Item-finding records:
-- START --

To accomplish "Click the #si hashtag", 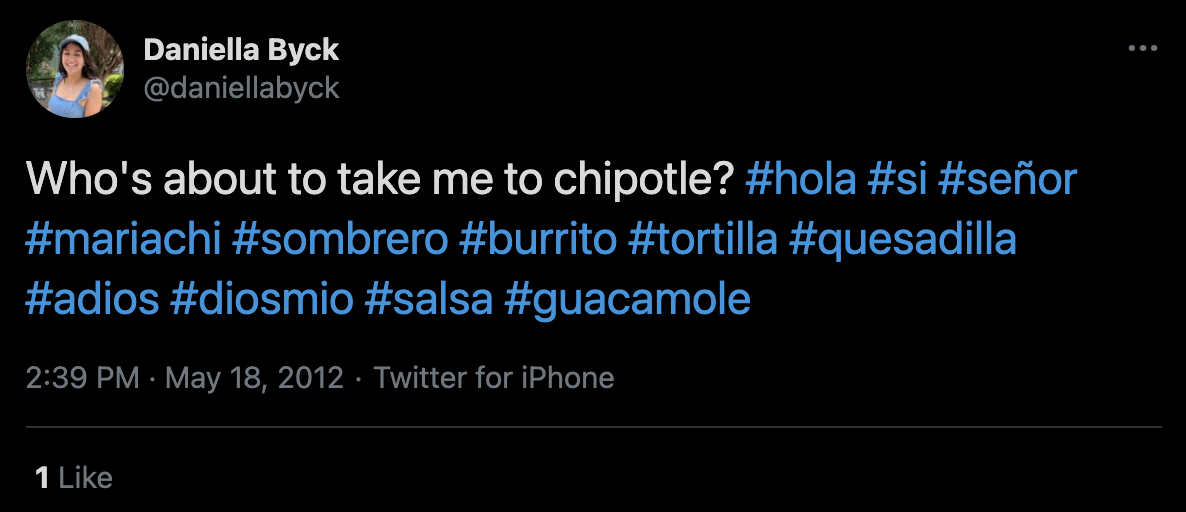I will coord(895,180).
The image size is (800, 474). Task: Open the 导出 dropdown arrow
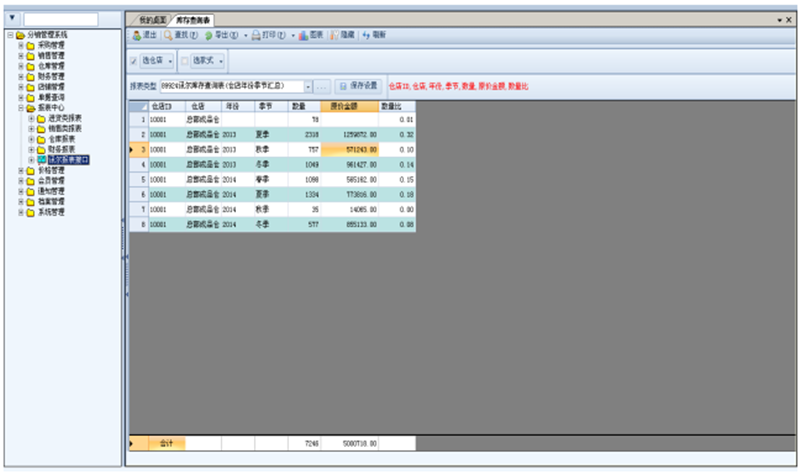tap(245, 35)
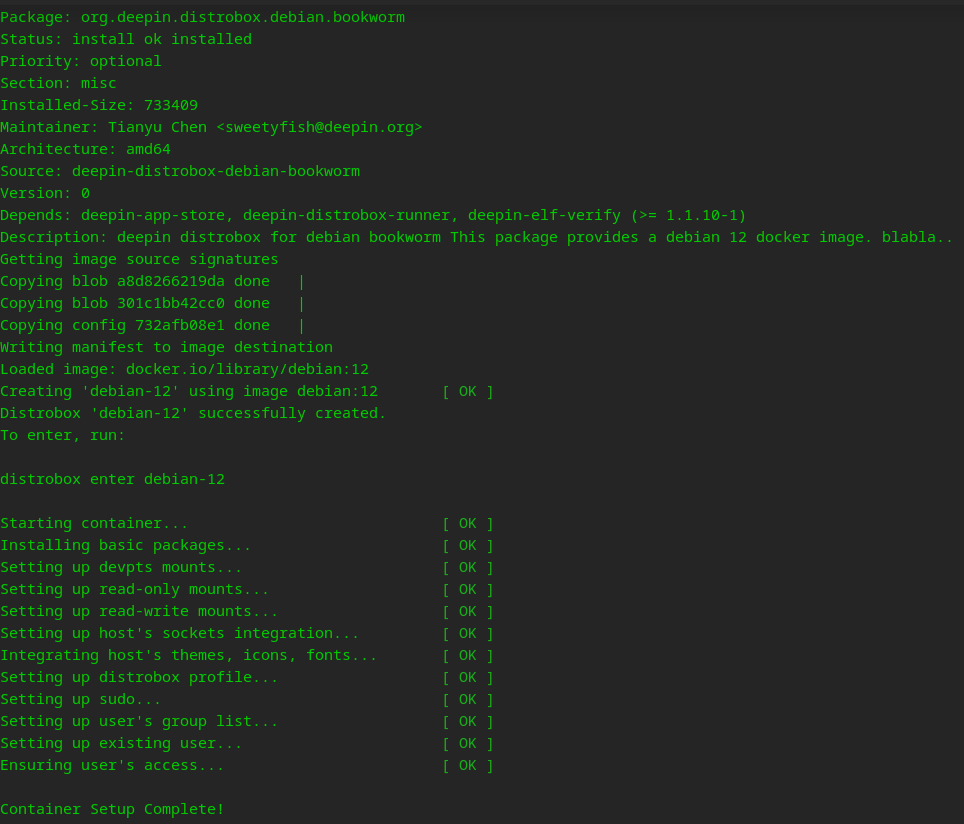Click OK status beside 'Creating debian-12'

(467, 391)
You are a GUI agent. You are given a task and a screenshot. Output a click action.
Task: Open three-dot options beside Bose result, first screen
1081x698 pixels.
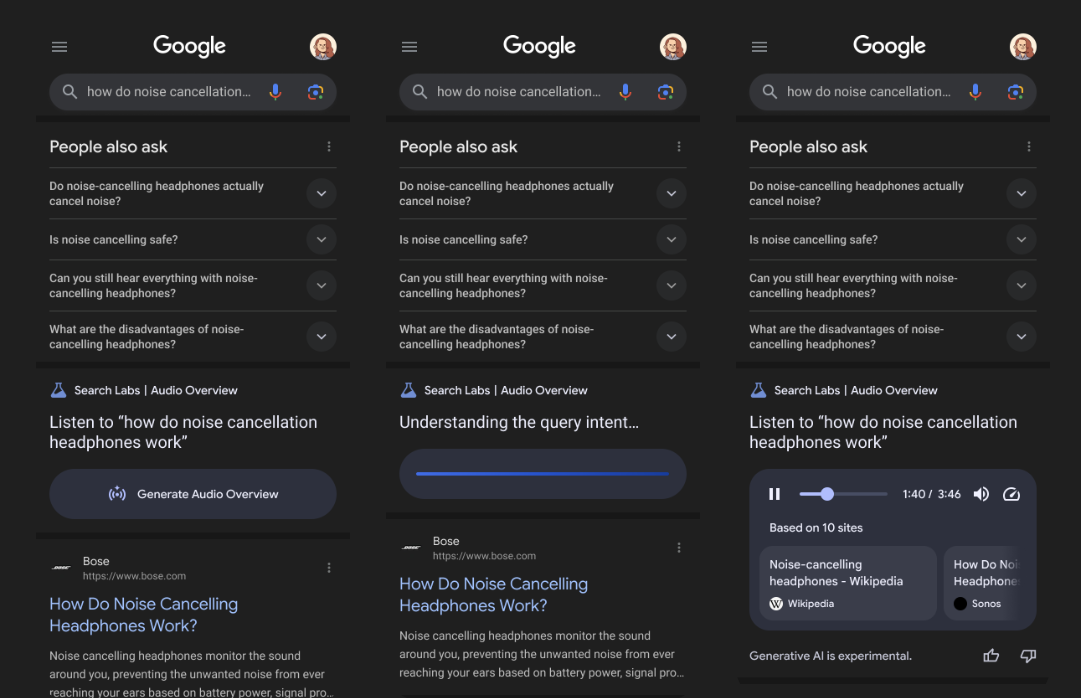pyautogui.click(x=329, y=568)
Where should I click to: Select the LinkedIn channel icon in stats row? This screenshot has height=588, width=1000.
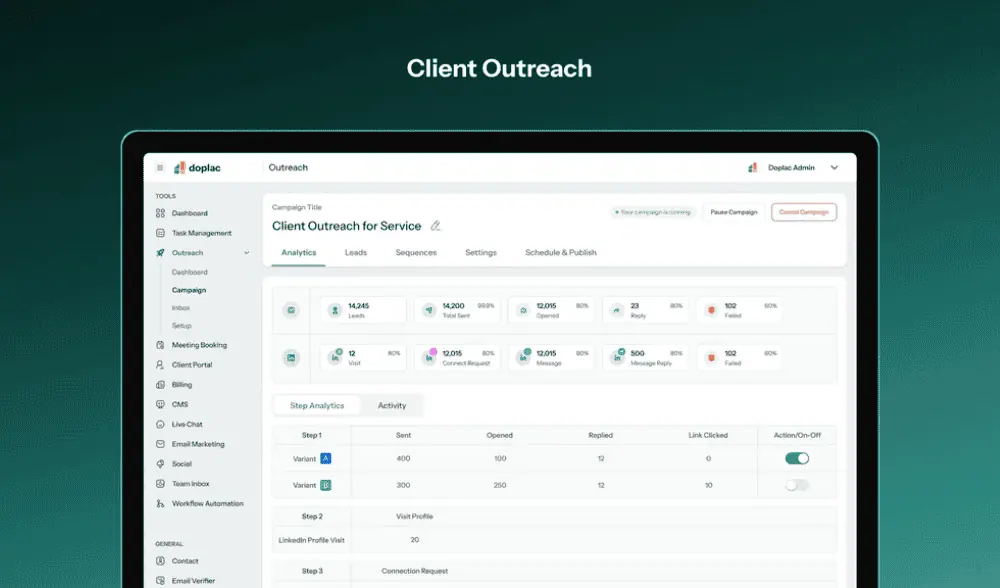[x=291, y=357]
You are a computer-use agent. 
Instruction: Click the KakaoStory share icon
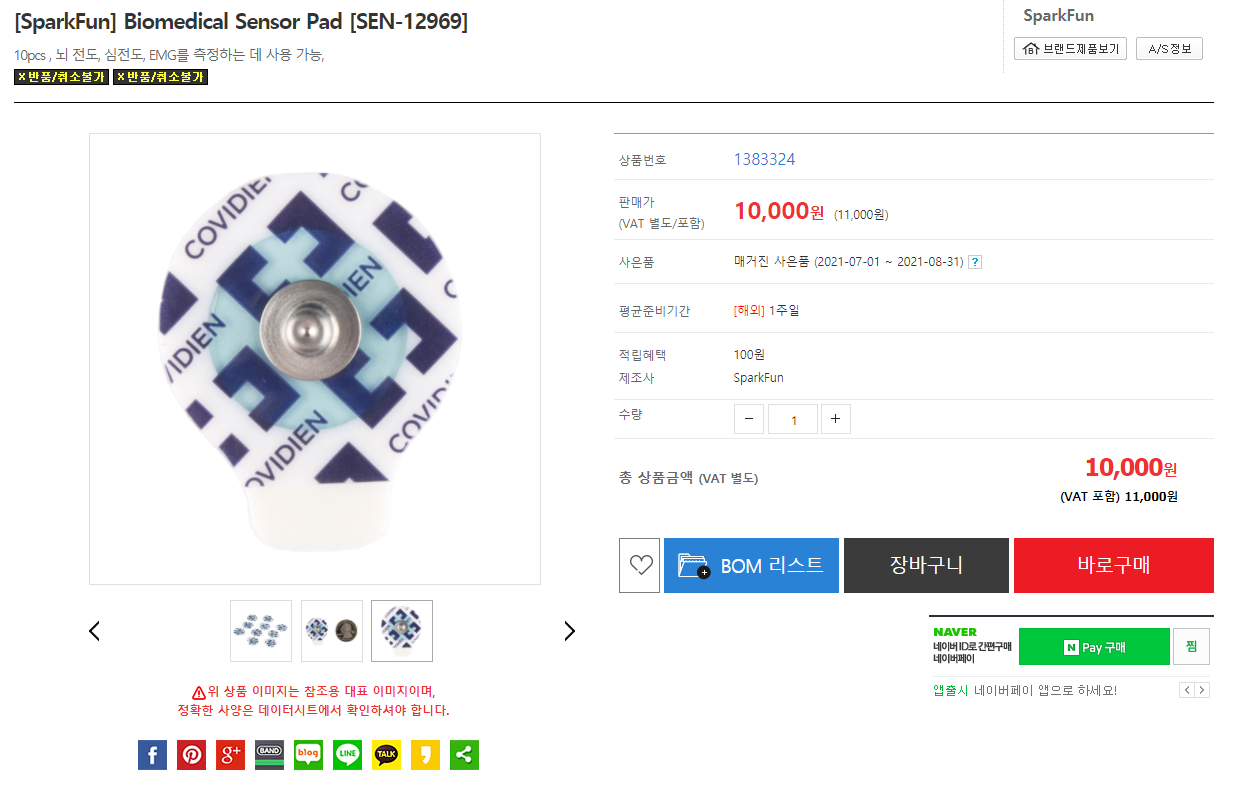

-- END --

### PROBLEM REQUIREMENTS
Copy out the material word for word, starting with the line that contains "Where should I" and going on through the end of the material. Leave the pictures out of your copy.

### COMPLETE RESPONSE
Where should I click to: Select the LinkedIn channel icon in stats row? This screenshot has height=588, width=1000.
[x=291, y=357]
You are a computer-use agent. 
Instruction: Click the KakaoStory share icon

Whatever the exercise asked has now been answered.